> Pasaje proporcionado:
%%
A dónde voy con esto: no hay una línea en Pastoral americana que sea mera referencia. Insisto: ni una línea que no posea una densidad vital, ni una línea que no esté articulada a una experiencia de significación. Y es que, según creo, los apetitos de ese Roth de los años ochenta y noventa (Pastoral americana fue publicada en 1997 y en 1998 obtuvo el Premio Pulitzer) eran de rango muy amplio. Una anchura que lo anhelaba todo. Hasta tal punto, que cualquier delimitación temática corre el riesgo de ser reduccionista (como por ejemplo, decir que Pastoral americana es una historia de judíos de Newark, pertenecientes a la pequeña burguesía, lo que borra la potente proyección de 360 grados que emite la novela sobre la sociedad norteamericana en su conjunto).
Ese registrador de afinada aguja para los altos y bajos de la mente, ese voraz de las variaciones del corazón humano, ese sujeto de sensibilidad abierta hacia las formas de la conducta (como otros grandes narradores norteamericanos, también Roth es maestro de las reacciones de los personajes a los imprevistos), ese investigador que transita hasta el extremo de diferenciar la calidad de los hilos con los que se cose un buen guante de cuero, deriva en esto: un narrador de pronunciación perfecta. Un narrador que se permite transitar por todo (esto es literal: por toda forma sensible) y que lo hace con una precisión y una nitidez que, en mis emociones de lector, es simplemente incomparable.
%%
> Datos proporcionados:
%%
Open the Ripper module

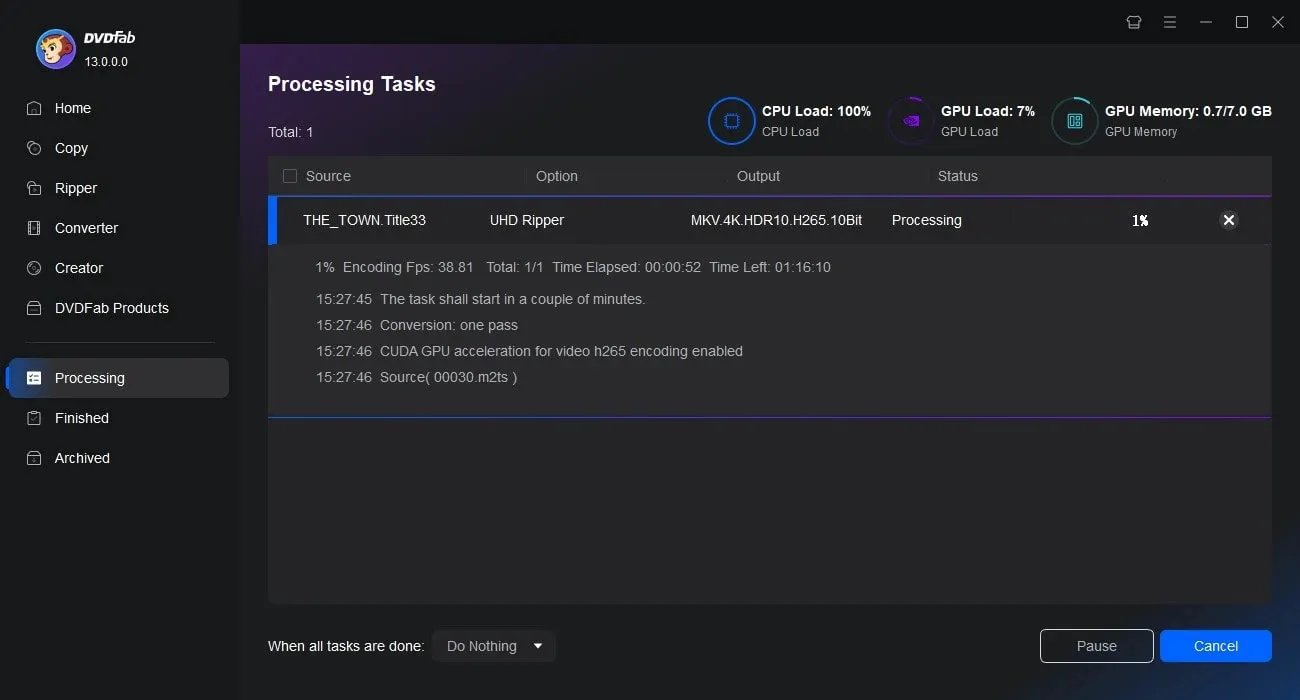pyautogui.click(x=75, y=188)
%%
> Ejercicio breve A:
Resume en dos oraciones el pasaje sobre Pastoral americana.
> Ejercicio breve B:
Enumera todas las expresiones introducidas por "ese" con las que el segundo párrafo del pasaje sobre Pastoral americana designa a Roth.
> Ejercicio breve C:
Imprime el tramo del pasaje sobre Pastoral americana que comienza en "Ese registrador de" y termina en "es simplemente incomparable.".

> Respuesta del ejercicio A:
Según el pasaje, ninguna línea de Pastoral americana es mera referencia: todas poseen densidad vital y se articulan a una experiencia de significación, fruto de los apetitos de muy amplio rango del Roth de los años ochenta y noventa. Su atención a la mente, al corazón humano y a la conducta deriva en un narrador de pronunciación perfecta que transita por toda forma sensible con una precisión y una nitidez incomparables.

> Respuesta del ejercicio B:
- ese registrador de afinada aguja para los altos y bajos de la mente
- ese voraz de las variaciones del corazón humano
- ese sujeto de sensibilidad abierta hacia las formas de la conducta
- ese investigador que transita hasta el extremo de diferenciar la calidad de los hilos con los que se cose un buen guante de cuero

> Respuesta del ejercicio C:
Ese registrador de afinada aguja para los altos y bajos de la mente, ese voraz de las variaciones del corazón humano, ese sujeto de sensibilidad abierta hacia las formas de la conducta (como otros grandes narradores norteamericanos, también Roth es maestro de las reacciones de los personajes a los imprevistos), ese investigador que transita hasta el extremo de diferenciar la calidad de los hilos con los que se cose un buen guante de cuero, deriva en esto: un narrador de pronunciación perfecta. Un narrador que se permite transitar por todo (esto es literal: por toda forma sensible) y que lo hace con una precisión y una nitidez que, en mis emociones de lector, es simplemente incomparable.